Open welopino opened 7 years ago

welopino commented 7 years ago

The expample on page Starting a Ceylon module from the JVM - in the section about: Compiling a Ceylon module for both backends - that shows how to compile a module programmatically doesnt fire any method of the listener nor does it seem to compile anything. (ceylon 1.3.2)

Here a ceylon version:


import com.redhat.ceylon.compiler.java.runtime.tools {
    ...
}
import java.io {
    File
}

void compile() {
    CompilerOptions options = CompilerOptions();

    options.addModule("module.to.compile");

    object listener satisfies CompilationListener {

        shared actual void error(File file, Integer line, Integer column, String message) {
            print("error " + message);

        }

        shared actual void warning(File file, Integer line, Integer column, String message) {
            print("warning  " + message);
        }

        shared actual void moduleCompiled(String \imodule, String version) {

            print("moduleCompiled  " + \imodule);
        }
    }

    Compiler jvmCompiler = CeylonToolProvider.getCompiler(Backend.\iJava);
    jvmCompiler.compile(options, listener);
    }

I expect at least one of the three alternative results to be fired on the listener - even in case of a wrong working directory or non-existing "module.to.compile".
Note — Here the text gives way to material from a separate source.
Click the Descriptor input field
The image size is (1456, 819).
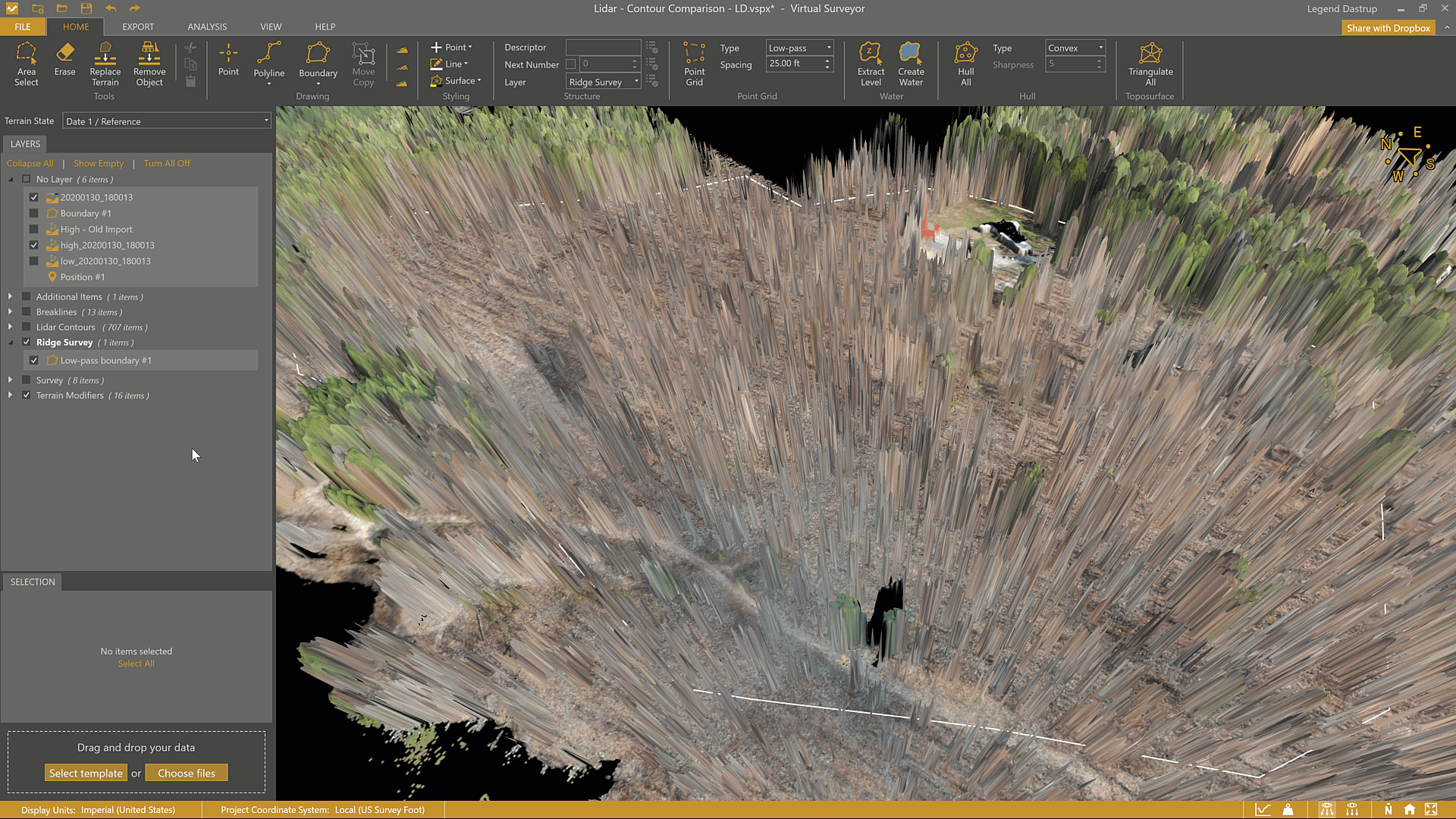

welopino commented 7 years ago

And the same problem with the original from the reference:

Run.java


package run;

import com.redhat.ceylon.compiler.java.runtime.tools.*;
import java.io.File;

public class Run {
     public void run(){
        CompilerOptions options = new CompilerOptions();
        options.addModule("c");

        CompilationListener listener = new CompilationListener(){
            @Override
            public void error(File file, long line, long column, String message){
              System.out.println("error");
            }
            @Override
            public void warning(File file, long line, long column, String message){
              System.out.println("warning");
            }
            @Override
            public void moduleCompiled(String module, String version){
              System.out.println("moduleCompiled");
            }
        };

        com.redhat.ceylon.compiler.java.runtime.tools.Compiler jvmCompiler = CeylonToolProvider.getCompiler(Backend.Java);
        jvmCompiler.compile(options, listener);

    }
}

module.ceylon

native("jvm") module run "1.0.0" {
    native("jvm") import java.base "8";
    native("jvm") import com.redhat.ceylon.tool.provider "1.3.2";
    native("jvm") import com.redhat.ceylon.compiler.java "1.3.2";
}

package.ceylon:

shared package run;

run.ceylon:

shared void run(){
  Run().run();
}

No callback is fired - it doesnt do anything.

gavinking commented 7 years ago

@FroMage this is really a usage question for you, I guess. Can you take a look and tell @welopino what he's doing wrong?